• Seçilmiş bölüm:
>>

Oruç tutmanın bir zayıflama yöntemi olmadığını vurgulayan Diyetisyen Hekim Faruk Atalan, şunları söyledi:
"Ramazan kesinlikle bir zayıflama yöntemi değildir. Oruç sırasında aşırı kilolu bireylerin bunu bir diyet yöntemi olarak görmesi yanlıştır. Uzun süreli açlık nedeniyle bazal metabolizma hızı düşmekte, bu da iftarda aşırı besin tüketimiyle birlikte hızlı yağ depolanmasına sebep olmaktadır."
İFTAR VE SAHURDA NELER TÜKETİLMELİ?
Oruç açarken yoğun tüketimden kaçınılması gerektiğini belirten Atalan, şu önerilerde bulundu:
"İftarda zeytin, hurma gibi hafif bir besinle orucu açmalıyız. Ardından bir-iki bardak ılık su içilmeli ve çorba tüketilmelidir. Çorbanın ardından yarım saat ara verilmeli, sonrasında ana öğün tüketilmelidir. Bu sayede aşırı besin tüketiminin önüne geçilir. İftardan iki saat sonra ara öğün olarak bir adet meyve ve az miktarda kuruyemiş tüketilebilir. Şerbetli tatlılardan kaçınılmalı, sütlü tatlılar ise haftada bir veya iki kez tüketilmelidir."
SAHUR MUTLAKA YAPILMALI
Sahur yapmadan oruç tutmanın yanlış olduğunu belirten Atalan, sahurun önemine dikkat çekerek şunları söyledi:
"Sahur kesinlikle yapılmalıdır. Sahurda kahvaltılık tercih edilebilir. Yumurta, uzun süre tokluk sağlayan en iyi protein kaynağıdır ve mutlaka tüketilmelidir. Tam buğday ürünleri, lif ve posa içeriği sayesinde açlık hissini azaltır. Yoğurt bağırsak sağlığı için önerilirken, çiğ ve kavrulmamış kuruyemişler de tokluk hissiyatını artırır. Sebze ve meyve tüketimi de sahurda ihmal edilmemelidir. Çok tuzlu, hamurlu, şekerli ve kızartma ürünlerinden kaçınılmalıdır."

<<

• Görev ayrıntıları: Oruçta beslenmeyle ilgili metnin "Oruç tutmanın bir" sözleriyle başlayıp "SAHURDA NELER TÜKETİLMELİ?" sözlerine kadar süren bölümünü, "zayıflama yöntemi" ifadesini "kilo verme yöntemi" ile değiştirerek yeniden yazın.

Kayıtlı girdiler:
>>

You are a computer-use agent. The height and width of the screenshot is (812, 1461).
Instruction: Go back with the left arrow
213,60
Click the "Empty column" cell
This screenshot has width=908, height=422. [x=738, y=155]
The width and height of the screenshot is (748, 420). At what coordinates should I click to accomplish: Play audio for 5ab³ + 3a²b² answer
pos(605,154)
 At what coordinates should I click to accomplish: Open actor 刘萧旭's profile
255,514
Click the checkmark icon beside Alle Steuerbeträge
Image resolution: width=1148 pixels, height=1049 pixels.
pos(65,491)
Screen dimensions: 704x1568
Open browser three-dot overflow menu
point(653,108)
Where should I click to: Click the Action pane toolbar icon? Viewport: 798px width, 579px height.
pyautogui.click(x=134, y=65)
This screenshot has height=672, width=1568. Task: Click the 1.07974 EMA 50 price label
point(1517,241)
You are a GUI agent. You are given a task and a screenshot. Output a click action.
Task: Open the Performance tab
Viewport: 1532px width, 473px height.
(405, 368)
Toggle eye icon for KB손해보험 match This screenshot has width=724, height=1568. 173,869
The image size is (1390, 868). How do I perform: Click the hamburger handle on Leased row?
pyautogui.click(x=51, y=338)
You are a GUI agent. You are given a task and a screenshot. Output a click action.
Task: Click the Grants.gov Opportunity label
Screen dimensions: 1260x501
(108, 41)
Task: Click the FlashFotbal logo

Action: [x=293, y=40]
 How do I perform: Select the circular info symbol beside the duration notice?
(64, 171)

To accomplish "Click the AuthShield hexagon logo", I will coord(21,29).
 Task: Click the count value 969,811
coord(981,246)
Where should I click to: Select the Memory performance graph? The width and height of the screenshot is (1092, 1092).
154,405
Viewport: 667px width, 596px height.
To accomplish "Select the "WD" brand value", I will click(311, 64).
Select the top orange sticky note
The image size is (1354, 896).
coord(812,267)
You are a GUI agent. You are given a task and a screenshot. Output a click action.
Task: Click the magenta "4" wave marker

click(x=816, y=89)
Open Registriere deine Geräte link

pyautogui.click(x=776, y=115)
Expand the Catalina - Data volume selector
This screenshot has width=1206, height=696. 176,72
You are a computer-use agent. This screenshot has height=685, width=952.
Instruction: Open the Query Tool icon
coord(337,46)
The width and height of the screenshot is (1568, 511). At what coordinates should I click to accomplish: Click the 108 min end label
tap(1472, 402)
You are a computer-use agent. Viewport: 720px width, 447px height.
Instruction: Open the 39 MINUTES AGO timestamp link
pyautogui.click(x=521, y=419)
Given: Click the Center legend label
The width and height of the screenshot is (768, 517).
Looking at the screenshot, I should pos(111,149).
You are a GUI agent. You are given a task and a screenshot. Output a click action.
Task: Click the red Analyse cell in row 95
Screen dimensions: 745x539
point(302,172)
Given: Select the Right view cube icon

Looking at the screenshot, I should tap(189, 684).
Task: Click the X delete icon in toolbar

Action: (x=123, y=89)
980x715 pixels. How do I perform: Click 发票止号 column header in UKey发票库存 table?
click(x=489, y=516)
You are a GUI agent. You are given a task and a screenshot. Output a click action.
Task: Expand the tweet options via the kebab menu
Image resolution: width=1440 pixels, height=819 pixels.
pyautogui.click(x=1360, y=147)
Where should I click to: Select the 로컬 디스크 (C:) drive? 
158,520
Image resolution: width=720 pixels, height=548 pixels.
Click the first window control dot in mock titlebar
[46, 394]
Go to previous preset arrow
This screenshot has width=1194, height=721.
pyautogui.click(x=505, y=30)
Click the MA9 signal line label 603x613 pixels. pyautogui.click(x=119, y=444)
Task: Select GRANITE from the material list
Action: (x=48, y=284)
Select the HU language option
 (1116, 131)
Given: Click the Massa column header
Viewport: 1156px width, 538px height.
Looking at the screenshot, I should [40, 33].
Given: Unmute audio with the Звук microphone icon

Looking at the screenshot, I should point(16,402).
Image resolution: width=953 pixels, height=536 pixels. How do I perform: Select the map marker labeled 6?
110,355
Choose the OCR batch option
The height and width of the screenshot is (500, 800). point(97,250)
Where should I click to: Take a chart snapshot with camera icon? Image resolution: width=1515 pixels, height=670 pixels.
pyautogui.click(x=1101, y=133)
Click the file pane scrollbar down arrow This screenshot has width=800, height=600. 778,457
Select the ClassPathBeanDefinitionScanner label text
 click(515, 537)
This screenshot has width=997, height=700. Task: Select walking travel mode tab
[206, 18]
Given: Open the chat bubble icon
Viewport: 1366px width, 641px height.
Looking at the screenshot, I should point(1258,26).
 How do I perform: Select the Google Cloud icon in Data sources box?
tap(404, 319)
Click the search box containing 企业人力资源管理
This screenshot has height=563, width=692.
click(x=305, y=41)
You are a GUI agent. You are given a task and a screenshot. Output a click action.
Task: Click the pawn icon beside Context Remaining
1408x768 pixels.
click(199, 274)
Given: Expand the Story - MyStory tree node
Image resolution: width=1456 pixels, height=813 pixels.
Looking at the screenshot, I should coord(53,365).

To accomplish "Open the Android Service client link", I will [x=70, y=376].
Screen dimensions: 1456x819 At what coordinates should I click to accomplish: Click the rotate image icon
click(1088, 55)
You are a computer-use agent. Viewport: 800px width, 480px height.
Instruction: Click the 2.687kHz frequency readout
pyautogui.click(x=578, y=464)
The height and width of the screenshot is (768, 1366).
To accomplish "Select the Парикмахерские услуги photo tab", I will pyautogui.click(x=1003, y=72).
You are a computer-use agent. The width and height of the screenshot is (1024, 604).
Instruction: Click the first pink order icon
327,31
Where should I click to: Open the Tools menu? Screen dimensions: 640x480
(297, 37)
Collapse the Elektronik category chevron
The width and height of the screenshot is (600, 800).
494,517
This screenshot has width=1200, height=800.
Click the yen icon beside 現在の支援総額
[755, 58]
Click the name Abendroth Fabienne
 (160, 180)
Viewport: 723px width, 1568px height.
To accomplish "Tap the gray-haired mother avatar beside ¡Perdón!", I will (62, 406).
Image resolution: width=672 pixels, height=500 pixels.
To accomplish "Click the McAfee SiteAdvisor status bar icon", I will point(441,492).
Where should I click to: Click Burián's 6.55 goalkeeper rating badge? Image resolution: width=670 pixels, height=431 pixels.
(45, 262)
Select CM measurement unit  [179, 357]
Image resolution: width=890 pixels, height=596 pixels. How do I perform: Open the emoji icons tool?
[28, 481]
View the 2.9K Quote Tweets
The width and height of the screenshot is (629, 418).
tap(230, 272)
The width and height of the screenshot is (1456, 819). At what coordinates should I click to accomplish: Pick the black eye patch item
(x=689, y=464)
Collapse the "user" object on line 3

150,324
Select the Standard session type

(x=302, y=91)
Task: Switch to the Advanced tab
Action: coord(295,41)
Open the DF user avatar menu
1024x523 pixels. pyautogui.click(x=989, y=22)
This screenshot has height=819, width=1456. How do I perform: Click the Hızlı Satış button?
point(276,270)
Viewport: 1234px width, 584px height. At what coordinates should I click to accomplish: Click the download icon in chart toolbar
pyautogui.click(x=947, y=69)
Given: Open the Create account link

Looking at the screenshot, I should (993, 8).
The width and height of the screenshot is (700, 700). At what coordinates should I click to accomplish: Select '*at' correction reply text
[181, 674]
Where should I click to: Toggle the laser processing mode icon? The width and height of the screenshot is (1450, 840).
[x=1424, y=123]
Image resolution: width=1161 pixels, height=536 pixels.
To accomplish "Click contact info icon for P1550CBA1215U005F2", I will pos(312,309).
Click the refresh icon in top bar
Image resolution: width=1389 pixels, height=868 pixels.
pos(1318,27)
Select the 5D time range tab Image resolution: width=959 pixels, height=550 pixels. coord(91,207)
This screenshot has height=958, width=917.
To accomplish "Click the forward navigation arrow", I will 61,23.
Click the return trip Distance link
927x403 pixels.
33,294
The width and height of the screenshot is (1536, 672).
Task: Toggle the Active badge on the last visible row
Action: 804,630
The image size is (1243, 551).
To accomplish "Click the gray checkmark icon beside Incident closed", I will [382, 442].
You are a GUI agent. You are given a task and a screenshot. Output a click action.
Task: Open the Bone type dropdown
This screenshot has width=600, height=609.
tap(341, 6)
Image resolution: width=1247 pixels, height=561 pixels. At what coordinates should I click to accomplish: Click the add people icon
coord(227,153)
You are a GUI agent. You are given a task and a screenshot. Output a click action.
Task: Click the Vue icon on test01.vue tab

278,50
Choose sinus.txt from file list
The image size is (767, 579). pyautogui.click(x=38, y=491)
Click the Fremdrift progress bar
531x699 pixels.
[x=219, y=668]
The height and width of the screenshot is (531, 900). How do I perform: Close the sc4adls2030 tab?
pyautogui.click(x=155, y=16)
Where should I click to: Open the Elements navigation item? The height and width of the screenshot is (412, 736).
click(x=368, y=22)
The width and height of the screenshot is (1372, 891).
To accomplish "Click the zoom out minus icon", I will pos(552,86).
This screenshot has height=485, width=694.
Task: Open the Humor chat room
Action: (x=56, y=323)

<<

• Yazılı yanıt:
Oruç tutmanın bir kilo verme yöntemi olmadığını vurgulayan Diyetisyen Hekim Faruk Atalan, şunları söyledi:
"Ramazan kesinlikle bir kilo verme yöntemi değildir. Oruç sırasında aşırı kilolu bireylerin bunu bir diyet yöntemi olarak görmesi yanlıştır. Uzun süreli açlık nedeniyle bazal metabolizma hızı düşmekte, bu da iftarda aşırı besin tüketimiyle birlikte hızlı yağ depolanmasına sebep olmaktadır."
İFTAR VE SAHURDA NELER TÜKETİLMELİ?